Naturellement les travailleurs refusent de donner ces terres et s'y
rassemblent à plusieurs milliers avec le concours des membres des
autres coopératives de la région. La GNR (Garde Nationale
Républicaine), qui sévissait déjà pendant le fascisme, réprime
brutalement ces rassemblements. De la charge à cheval, sabre au
clair, jusqu'aux évolutions d'automitrailleuses blindées
ultramodernes, la GNR étale toute sa panoplie comme pour un musée
vivant d'Histoire des Techniques de Répression.
Jusqu'à
présent la solidarité envers les travailleurs des coopératives
agricoles du sud, de la part des prolétaires des autres secteurs de
production, n'a pas dépassé le niveau des « réunions de
protestation » dans les usines et des « grèves de solidarité »
de courte durée. Cela empêche les travailleurs des coopératives de
résister à la GNR avec d'autres armes que leurs mains. Mais dès
que la GNR quitte les terrains contestés, les travailleurs les
occupent de nouveau, et ainsi de suite, ce qui dénote, en plus de
l'habileté tactique, un esprit de résistance à long terme. C'est
sur ces faits que se porte l'attention des travailleurs bien plus que
sur les crises gouvernementales, simples querelles, dans les classes
dominantes, de divers clans de gestionnaires du capitalisme. Si les
travailleurs s'étaient intéressés, en 1974 et 75, à ce qui se
passait à l'intérieur de l'appareil d'Etat, c'est parce que dans
ces années-là, cet appareil se trouvait forcé de se situer
politiquement, dans l'immédiat, devant l'irrésistible pression du
prolétariat sur des classes dirigeantes alors en désaccord entre
elles. Il n'en est pas de même actuellement où, dans un appareil
d'Etat réorganisé, les querelles internes n'intéressent plus que
les classes dominantes, celles-ci ayant désormais, pour affronter
les grandes luttes sociales, une position commune défendue par tous
leurs représentants politiques et aussi par les dirigeants du P.C.
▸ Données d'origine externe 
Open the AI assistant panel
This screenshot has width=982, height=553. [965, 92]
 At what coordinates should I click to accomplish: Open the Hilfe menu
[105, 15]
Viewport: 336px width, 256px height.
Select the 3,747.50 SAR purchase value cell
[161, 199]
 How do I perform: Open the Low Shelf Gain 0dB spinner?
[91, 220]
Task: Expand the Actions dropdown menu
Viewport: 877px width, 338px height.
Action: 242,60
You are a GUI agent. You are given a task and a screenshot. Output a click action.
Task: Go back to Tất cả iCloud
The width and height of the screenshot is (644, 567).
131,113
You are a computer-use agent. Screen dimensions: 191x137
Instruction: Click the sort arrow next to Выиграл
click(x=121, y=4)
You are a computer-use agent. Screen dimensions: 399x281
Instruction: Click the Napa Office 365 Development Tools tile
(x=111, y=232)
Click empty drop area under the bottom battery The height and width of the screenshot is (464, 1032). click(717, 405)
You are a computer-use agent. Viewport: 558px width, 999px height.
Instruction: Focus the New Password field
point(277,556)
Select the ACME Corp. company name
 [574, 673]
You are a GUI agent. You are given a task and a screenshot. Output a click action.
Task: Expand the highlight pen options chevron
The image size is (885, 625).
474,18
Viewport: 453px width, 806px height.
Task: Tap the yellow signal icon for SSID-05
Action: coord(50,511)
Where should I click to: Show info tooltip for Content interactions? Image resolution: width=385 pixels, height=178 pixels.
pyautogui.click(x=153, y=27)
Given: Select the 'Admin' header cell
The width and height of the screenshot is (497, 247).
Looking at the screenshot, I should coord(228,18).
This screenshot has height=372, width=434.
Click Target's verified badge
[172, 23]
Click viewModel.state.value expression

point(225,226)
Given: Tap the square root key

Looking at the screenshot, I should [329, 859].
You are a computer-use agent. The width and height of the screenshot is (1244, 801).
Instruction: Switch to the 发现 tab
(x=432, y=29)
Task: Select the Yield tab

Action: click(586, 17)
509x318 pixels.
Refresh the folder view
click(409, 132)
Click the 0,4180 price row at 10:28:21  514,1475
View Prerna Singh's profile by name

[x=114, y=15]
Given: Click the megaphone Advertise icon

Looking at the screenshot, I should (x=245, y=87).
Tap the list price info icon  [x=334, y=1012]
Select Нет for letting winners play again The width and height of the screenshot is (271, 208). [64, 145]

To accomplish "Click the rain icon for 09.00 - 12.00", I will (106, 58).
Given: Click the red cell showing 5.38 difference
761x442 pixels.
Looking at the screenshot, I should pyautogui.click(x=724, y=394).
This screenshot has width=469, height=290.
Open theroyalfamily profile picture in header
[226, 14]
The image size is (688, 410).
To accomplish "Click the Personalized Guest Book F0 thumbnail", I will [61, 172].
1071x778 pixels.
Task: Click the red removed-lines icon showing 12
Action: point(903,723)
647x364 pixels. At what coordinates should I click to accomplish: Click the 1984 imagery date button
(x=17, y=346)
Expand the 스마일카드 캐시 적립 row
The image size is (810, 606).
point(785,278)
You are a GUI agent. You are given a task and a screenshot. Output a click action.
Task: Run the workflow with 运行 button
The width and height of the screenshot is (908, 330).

Ces derniers, qui savent pourtant que la Zone de la Réforme Agraire
est l'un de leurs plus puissants fiefs électoraux, font leur
possible pour « ne pas envenimer les choses » : par exemple la
Confédération Syndicale, où le PC est majoritaire, n'a donné
qu'un ordre de grève limitée à un après-midi dans cette Zone et
n'a proposé aux entreprises du reste du pays que des arrêts de
travail de dix à trente minutes. Les bureaucrates syndicaux ont
voulu qu'une fois satisfait, et vite, le « besoin moral » de
solidarité, les ouvriers retournent aussitôt au travail. Mais à ce
jeu les dirigeants du PC risquent fort de perdre la confiance des
travailleurs. Ceux-ci ont déjà bien compris ce que représentent
les crises politiques gouvernementales et ils ne s'y intéressent pas
parce que leur affaire est ailleurs. Il n'y a pas lieu de parler de «
passivité » ou de « manque d'intérêt politique » ; ceux qui,
déjà en 1974, parlaient ainsi jusqu'au 24 avril, ont été bien
étonnés le 25. Ce qui induit en erreur tous ceux qui ont le point
de vue des classes dominantes pour observer les luttes
prolétariennes, c'est qu'ils n'en aperçoivent que les reflets :
pour les formes réelles ils sont aveugles.
Lisbonne,
1/11/78
Joao
BERNARDO
Publié dans SPARTACUS socialisme et liberté Mensuel N°100 décembre 1978.